Photonic neuromorphic processing with coupled spiking silicon microrings

Abstract

Understanding the physical computing mechanisms of individual network nodes is essential for scaling neuromorphic photonic architectures. This work proposes a compact passive nonlinear photonic core based on a Side-Coupled Integrated Spaced Sequence of Resonators (SCISSOR) made of three nominally equal microrings and investigate its computing capabilities. Its nonlinearities and internal feedback enable analogue, spiking, and bistable responses that are accessed by tuning the injection power and wavelength. Implemented as a single nonlinear node in a time-multiplexed reservoir computing, the SCISSOR achieves error-free classification on the Iris dataset and accuracies above 97% on the Sonar task, using both analogue and digital reservoir representations with 150 virtual nodes.
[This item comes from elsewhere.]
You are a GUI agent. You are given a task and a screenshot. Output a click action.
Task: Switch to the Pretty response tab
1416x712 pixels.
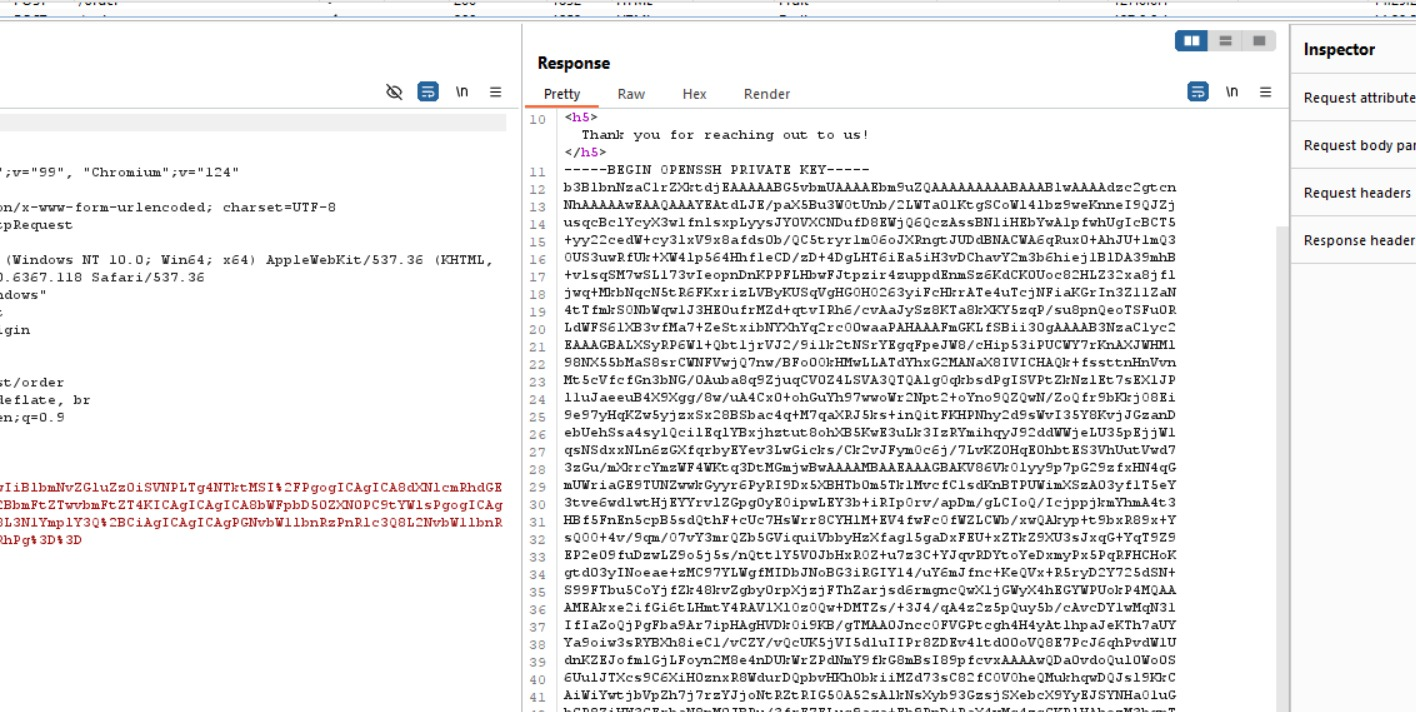tap(561, 94)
In the digital scheme, spiking dynamics naturally generate sparse reservoir states, enabling efficient classification even with a single spike. Intriguingly, optimal operating points are at the boundaries where sharp transitions in dynamical complexity and/or output power occur. In these points, the SCISSOR supports high task-performance, opening novel strategies for future on-chip training. Spiking and thermal bistabilities also participate to enhance the computational performance at low injected powers below 4 mW. These results suggest optical coupled microring resonators as effective building blocks for future edge computing and neuromorphic photonic systems.